→ **EXTRAIT FOURNI**:
▼

Bref, ces crises financières en ralentissant durablement le développement de la consommation intérieure des pays de l’Est asiatique et en les poussant à une fuite en avant dans l’exportisme posaient les bases d’un déséquilibre durable entre l’offre et la demande à l’échelle mondiale et préparaient le terrain à la crise mondiale qui allait secouer le monde dix ans plus tard.
Finance Ponzi
On a souvent invoqué pour analyser la période qui s’ouvre avec ce rapatriement massif de capitaux depuis l’est asiatique l’hypothèse d’instabilité financière de l’économiste keynésien Hyman Minsky. On trouve un bon exposé des théories de ce dernier dans l’article « Minsky, théoricien de l’instabilité financière » de Dominique Plihon. Ce dernier rappelle que Minsky « distingue trois types de comportements en ce qui concerne le financement des investissements : (1) le financement couvert (hedge financing) dans lequel le paiement des intérêts et du principal de la dette est couvert par le rendement attendu de l’investissement ; (2) le financement spéculatif (speculative financing), où le rendement anticipé de l’investissement ne couvre que le paiement des intérêts, la dette étant constamment reconduite ; enfin (3) le financement à la Ponzi (Ponzi financing), où les revenus de l’investissement ne permettent même pas de couvrir les charges d’intérêt, la survie du projet dépendant de la possibilité de s’endetter encore plus, ou de vendre des actifs. » L’instabilité se manifeste quand après une longue période de croissance sans accrocs, l’endettement s’accroît, les comportements à risque se multiplient et obligent à un resserrement de la politique monétaire qui fait basculer des investissements déjà spéculatifs dans la catégorie ponzi.

▲

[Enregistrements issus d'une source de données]
▼

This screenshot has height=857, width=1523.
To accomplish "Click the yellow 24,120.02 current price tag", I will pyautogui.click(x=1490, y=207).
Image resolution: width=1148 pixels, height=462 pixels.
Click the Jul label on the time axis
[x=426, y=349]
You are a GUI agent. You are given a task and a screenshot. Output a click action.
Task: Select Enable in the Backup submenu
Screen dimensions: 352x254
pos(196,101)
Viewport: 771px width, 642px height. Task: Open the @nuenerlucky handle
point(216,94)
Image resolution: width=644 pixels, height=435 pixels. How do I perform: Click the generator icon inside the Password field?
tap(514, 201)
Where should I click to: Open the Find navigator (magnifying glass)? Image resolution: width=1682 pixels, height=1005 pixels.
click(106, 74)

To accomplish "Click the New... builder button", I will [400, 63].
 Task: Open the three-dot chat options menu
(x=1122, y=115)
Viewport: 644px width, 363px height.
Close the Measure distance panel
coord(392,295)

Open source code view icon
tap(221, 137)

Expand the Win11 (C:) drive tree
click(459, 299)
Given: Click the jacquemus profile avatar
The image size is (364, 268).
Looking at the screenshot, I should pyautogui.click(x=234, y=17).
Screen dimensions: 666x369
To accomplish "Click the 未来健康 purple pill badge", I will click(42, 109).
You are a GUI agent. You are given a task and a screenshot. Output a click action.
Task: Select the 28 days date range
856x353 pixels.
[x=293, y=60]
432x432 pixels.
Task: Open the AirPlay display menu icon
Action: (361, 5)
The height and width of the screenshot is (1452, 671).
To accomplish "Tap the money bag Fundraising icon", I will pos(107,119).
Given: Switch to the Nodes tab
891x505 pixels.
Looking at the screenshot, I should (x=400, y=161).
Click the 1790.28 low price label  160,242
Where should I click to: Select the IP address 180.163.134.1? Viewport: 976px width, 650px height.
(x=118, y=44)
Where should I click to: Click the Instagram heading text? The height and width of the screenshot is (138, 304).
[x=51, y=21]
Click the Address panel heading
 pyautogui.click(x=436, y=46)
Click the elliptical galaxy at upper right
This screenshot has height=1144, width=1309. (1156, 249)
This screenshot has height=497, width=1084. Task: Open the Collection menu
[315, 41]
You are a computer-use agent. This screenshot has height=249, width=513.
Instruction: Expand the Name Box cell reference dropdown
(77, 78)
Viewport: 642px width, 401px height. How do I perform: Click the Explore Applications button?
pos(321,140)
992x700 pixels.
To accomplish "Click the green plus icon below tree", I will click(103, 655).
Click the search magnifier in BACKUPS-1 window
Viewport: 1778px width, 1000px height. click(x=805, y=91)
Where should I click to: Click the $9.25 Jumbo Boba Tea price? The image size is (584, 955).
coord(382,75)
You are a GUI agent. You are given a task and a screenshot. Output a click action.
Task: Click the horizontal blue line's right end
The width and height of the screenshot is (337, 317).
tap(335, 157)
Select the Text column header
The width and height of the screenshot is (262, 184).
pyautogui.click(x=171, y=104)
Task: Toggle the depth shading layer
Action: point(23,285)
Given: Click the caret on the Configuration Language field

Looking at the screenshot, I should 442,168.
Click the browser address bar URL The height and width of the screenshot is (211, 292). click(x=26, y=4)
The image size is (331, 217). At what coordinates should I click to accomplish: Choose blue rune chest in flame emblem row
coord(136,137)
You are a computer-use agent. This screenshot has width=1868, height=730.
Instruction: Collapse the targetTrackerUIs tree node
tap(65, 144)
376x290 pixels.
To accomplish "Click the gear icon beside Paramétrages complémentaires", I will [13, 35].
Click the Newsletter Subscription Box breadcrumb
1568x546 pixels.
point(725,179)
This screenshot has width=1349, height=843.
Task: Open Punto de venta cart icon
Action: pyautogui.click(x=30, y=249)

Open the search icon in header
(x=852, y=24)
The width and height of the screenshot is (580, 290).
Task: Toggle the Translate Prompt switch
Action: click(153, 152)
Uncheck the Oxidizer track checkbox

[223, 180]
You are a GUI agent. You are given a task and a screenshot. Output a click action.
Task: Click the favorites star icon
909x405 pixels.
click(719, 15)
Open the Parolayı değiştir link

▲

→ **EXERCICES**:
[1] Dans l'extrait sur l'instabilité financière, quel nom Minsky donne-t-il au financement où le rendement anticipé de l'investissement couvre seulement le paiement des intérêts ?
[2] Prolongez l'extrait sur l'instabilité financière à partir de sa dernière phrase, s'il vous plaît.

→ **RÉPONSES PAR EXERCICE**:
[1] Le financement spéculatif (speculative financing).

[2]
Donc, pour faire court, le rapatriement de capitaux suite à la crise asiatique de 1997 est venu alimenter la bulle internet et une fois les mirages de rentabilité de celle-ci évaporés via le krach de 2000, la réserve fédérale adopta une politique très accommodante qui vint alimenter une bulle immobilière entretenue également par toute sorte d’acteurs aux pratiques ponzifiantes, en l’occurrence bien plus préoccupés de faire s’endetter les gens que de savoir si ils étaient effectivement en mesure de rembourser ( voir par exemple sur le sujet « The U.S. Mortgage Crisis: Subprime or Systemic? » de Eric Tymoigne). Avant que ne se produise l’inévitable crash : « la Fed s’est comportée exactement comme le prévoit Minsky dans son schéma d’analyse. Celle-ci a augmenté brutalement ses taux directeurs à partir de 2004, pour essayer de freiner la montée de la dette et la hausse des prix immobiliers. Résultat : les ménages américains ont été pris à la gorge par la hausse de leurs charges financières indexées sur les taux d’intérêt. Les plus modestes sont devenus insolvables. Leurs maisons ont été mises en vente pour permettre aux banquiers d’être remboursés, ce qui a provoqué l’implosion de la bulle immobilière. » ( Plihon, idem)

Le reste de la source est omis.